### EXCERPT
"""

In response to this article on TomPaine.com, Lynn Harris at Broadsheet asks if it isn’t time to change the term “pro-choice” to something a little more accurate:
“Choice” sounds to me like what you make between baked and mashed, when in reality these matters are life and death. “Choice” sounds — to the opposition, or the undecided — like a bunch of affluent women choosing among an array of options, including abortion on a whim (sic). When it comes to the rights we’re fighting for, after all, so many women have next to no choice at all.
This is partly why Quinlan and others say that “using the term ‘right’ — as in inalienable rights — is a frame that works much better, and can have appeal to libertarian side of both parties.” It’s also handy for linking abortion rights to civil rights, they say.
Fair enough, but we already call what we’re fighting for — at least part of it — “abortion rights.” And that still doesn’t cut it: a) We’re fighting for even more than abortion rights, and b) “abortion rights” is hardly an oomphy one-syllable word you can stick after “pro.” More to the point, it’s not an oomphy one-syllable word that can trump “life.” Damn them for taking — and failing to live up to — that one. Speaking of “them,” even “pro-family” sounds creepy at this point. So. Ideas? I’m open.
Well, I have a problem with saying that we’re fighting for “abortion rights,” because that’s only one prong in the reproductive rights (hi there, existing rights-based term!) movement. And with the anti-choicers going after women’s reproductive health in general through their opposition to birth control, their fight against the HPV vaccine, abstinence-only education, and their legislation to put warning labels on condoms, this obviously goes well beyond abortion.
So I think “reproductive rights” works quite well. Or “reproductive freedom.” But then, I didn’t have a problem with “pro-choice” in the first place. Thoughts?

"""

### TASKS TO COMPLETE
[A] In the post about the term "pro-choice," at what site is Lynn Harris writing?
[B] Copy out word for word the part of the post about the term "pro-choice" that opens with the words containing "Well, I have" and closes with "well beyond abortion.".

### EXERCISE DATA
"""

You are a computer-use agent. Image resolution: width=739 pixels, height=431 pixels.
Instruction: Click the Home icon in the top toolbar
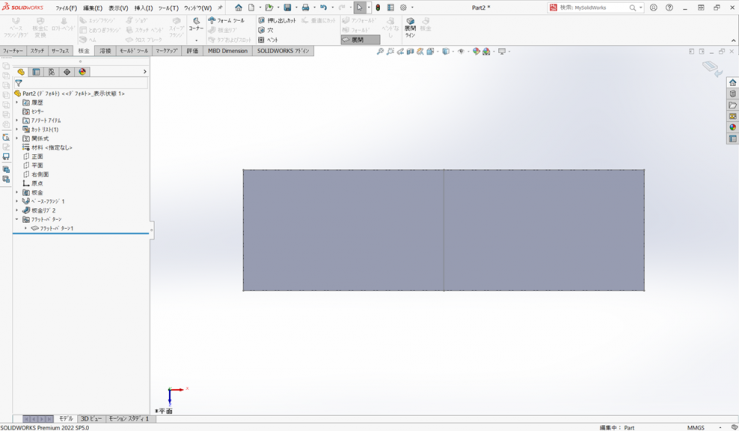(238, 8)
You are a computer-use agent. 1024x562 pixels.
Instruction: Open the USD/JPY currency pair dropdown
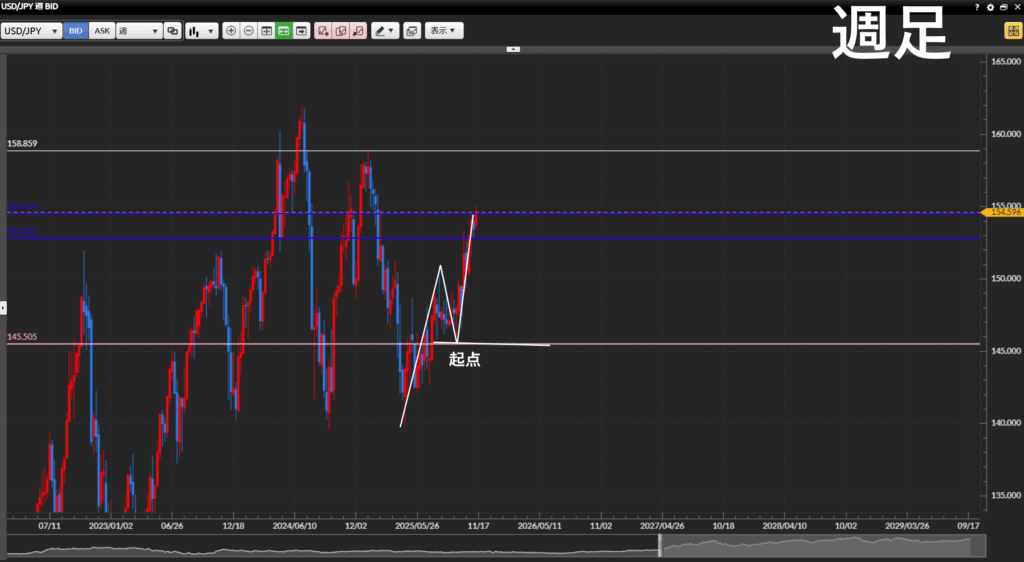tap(32, 31)
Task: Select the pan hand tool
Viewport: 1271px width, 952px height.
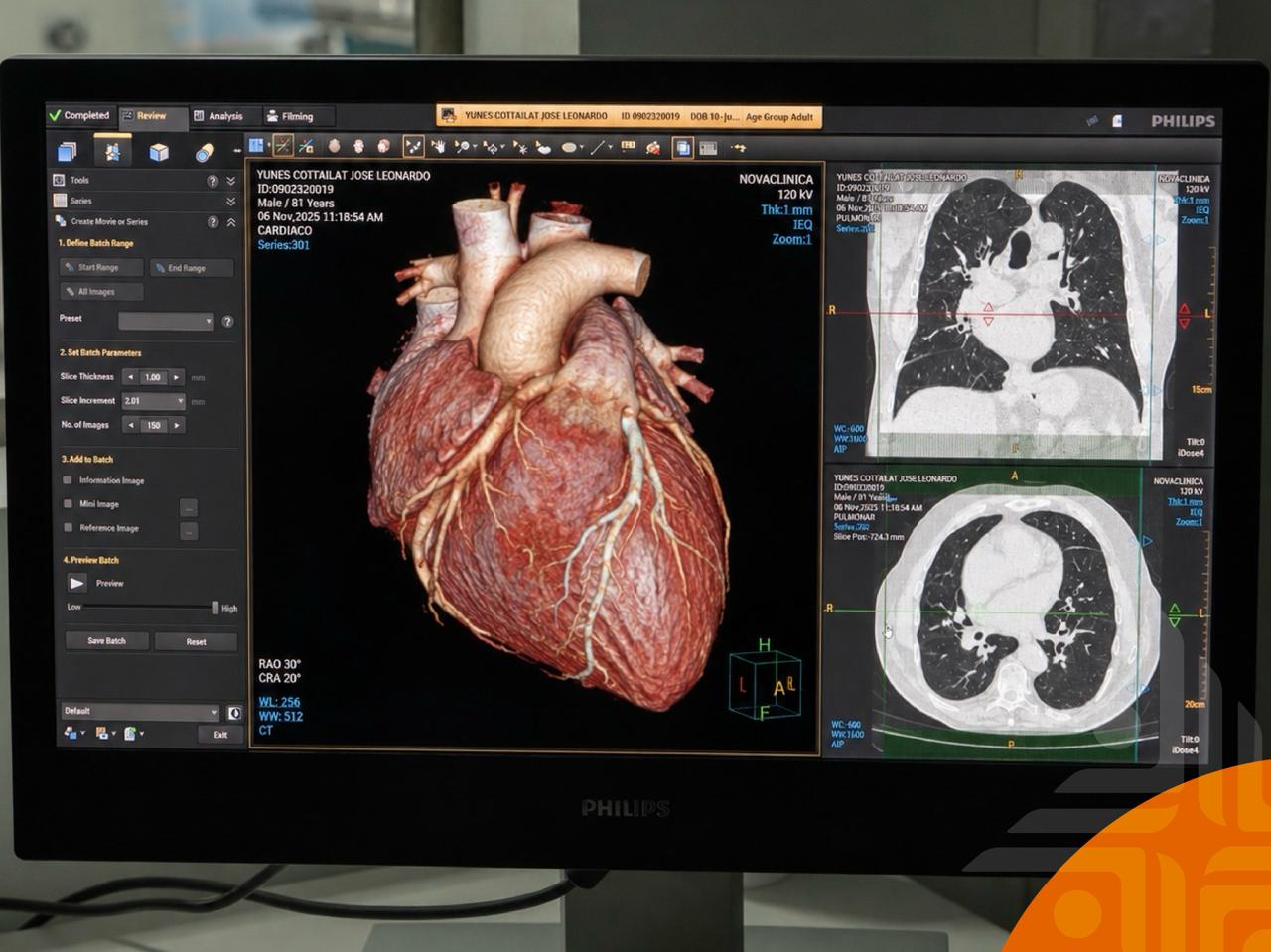Action: tap(437, 147)
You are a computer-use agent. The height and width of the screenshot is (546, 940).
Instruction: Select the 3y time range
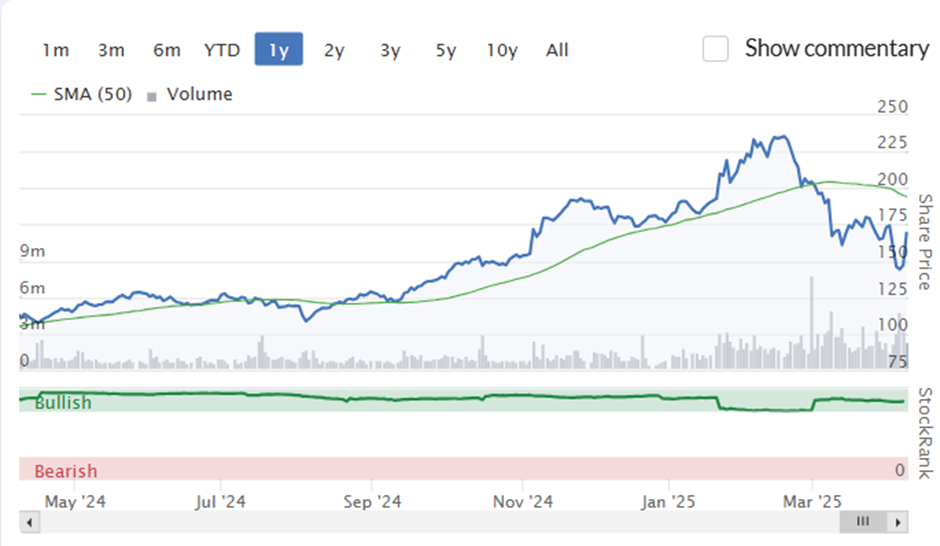point(390,50)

"""

### ANSWER SECTION
[A] Broadsheet

[B]
Well, I have a problem with saying that we’re fighting for “abortion rights,” because that’s only one prong in the reproductive rights (hi there, existing rights-based term!) movement. And with the anti-choicers going after women’s reproductive health in general through their opposition to birth control, their fight against the HPV vaccine, abstinence-only education, and their legislation to put warning labels on condoms, this obviously goes well beyond abortion.